Boom, it’s 3:22 PM and after not having had the sweats for nearly two hours, they begin with a subtle burning type of sensation across the skin of my forehead, arms and legs and now I begin to sweat. I did nothing but type. I drank nothing, not even water at the time. I don’t normally feel it start like this; I normally just become aware that water is dripping off my chin or glasses, or eyebrows or that my shirt is stuck to chest and back.

Sweating does not seem to be consistently symptomatic with HKPP folks, though it is not uncommon either; some folks seem to deal with it while others are spared. But the weakness, the numbness, the paralysis, the muscle spasms, muscle cramps, muscle jumps at night and at rest, the attacks after high carb intake and intense or extensive physical exertion are ALL common factors with the dozens of others on the HKPP list serve.

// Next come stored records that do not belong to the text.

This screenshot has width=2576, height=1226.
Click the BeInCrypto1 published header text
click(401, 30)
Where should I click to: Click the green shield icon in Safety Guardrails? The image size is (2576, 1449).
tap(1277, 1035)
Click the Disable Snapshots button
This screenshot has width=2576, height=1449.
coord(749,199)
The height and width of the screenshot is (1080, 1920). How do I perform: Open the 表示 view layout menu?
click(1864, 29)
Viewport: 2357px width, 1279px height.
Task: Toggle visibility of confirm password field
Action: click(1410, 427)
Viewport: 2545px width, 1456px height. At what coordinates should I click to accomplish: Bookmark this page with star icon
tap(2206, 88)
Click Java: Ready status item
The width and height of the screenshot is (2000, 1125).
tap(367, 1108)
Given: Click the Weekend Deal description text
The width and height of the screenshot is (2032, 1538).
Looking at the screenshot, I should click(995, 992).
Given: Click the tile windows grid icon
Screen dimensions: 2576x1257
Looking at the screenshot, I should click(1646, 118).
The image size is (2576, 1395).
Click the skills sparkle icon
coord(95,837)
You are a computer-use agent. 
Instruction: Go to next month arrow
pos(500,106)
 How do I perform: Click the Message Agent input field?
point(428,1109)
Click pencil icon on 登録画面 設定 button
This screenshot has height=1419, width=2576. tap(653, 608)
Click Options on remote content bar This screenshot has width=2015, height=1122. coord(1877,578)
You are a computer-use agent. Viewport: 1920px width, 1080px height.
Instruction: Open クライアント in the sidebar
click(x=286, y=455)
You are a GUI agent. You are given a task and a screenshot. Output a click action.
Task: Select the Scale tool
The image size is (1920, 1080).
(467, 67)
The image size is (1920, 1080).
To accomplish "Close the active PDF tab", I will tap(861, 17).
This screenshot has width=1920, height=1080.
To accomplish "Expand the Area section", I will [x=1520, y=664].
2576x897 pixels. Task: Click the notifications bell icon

For some unsolicited education, there is something called Myoclonus or Myoclonic jerks and they are described in Dorland's Medical Dictionary for Health Consumers as “myoclonus” /my·oc·lo·nus/ (mi-ok´lo-nus) – shock-like contractions of a muscle or a group of muscles. Myoclon´ic. Also noted in the same section and directly related are the following types of myoclonus:
- Essential myoclonus: myoclonus of unknown etiology, involving one or more muscles and elicited by excitement or an attempt at voluntary movement.
- Intention myoclonus: that occurring when voluntary muscle movement is initiated.
- Nocturnal myoclonus: nonpathological myoclonic jerks occurring as a person is falling asleep or is asleep.

I deal with Nocturnal myoclonus. It took me days of looking up symptoms to learn that there is a name for what I experience, something I have brought up to my collection of doctors that NONE of them have diagnosed. Should they have diagnosed it? I suppose not, actually, because none of them are specialists in ANY of the issues I’m contending with, with exception to Doctor Stewart of Nephrology who accurately diagnosed my case of Hyperaldosteronism, which is solidly within his scope of professional focus. In fact, he is one of two of the plethora of doctors I have seen who acknowledges that it IS possible for me to actually suffer from more than one single diagnosis; Dr. Fujioka is the second of the two and he is my primary doctor. All the rest of the docs refuse to accept the possibility that there are multiple diagnoses involved, so much so, that a couple of the referred doctors suggested that I be seen by the psychiatry department in case what I’m experiencing is not entirely physical. One of the folks on line in the HKPP List serve had shared that she received the same suggestion while she was seeking a diagnosis and that after she was seen by the behavioral science department, the presumptions from the psychiatrist were used to prevent her from obtaining a literal diagnosis and she was deemed, more or less, unstable. She then went to check out the docs in the local Muscular Dystrophy clinic and found that she was not unstable but was suffering from a rarely diagnosed disease called Hypokalemic Periodic Paralysis and that she was exhausted emotionally from battling her previous physicians for the past several months.

7:00 PM
Dinner was some regular pasta with chicken parmesan and a salad.
CC just went out with the kids to get some Baskin Robbins for dessert for all of us. My desserts now are very small portions of whatever they get. Moderation is the next key to abstention.
I still feel poorly and am worn down from what feels like a very long day. My emotional state is combustible and fairly fragile with memories, “what ifs”, “maybes” and regrets and mourning of activities I did not want to conclude but have been removed from.
Time to stop writing and space out in the TV direction since I don’t want to read or write anymore tonight.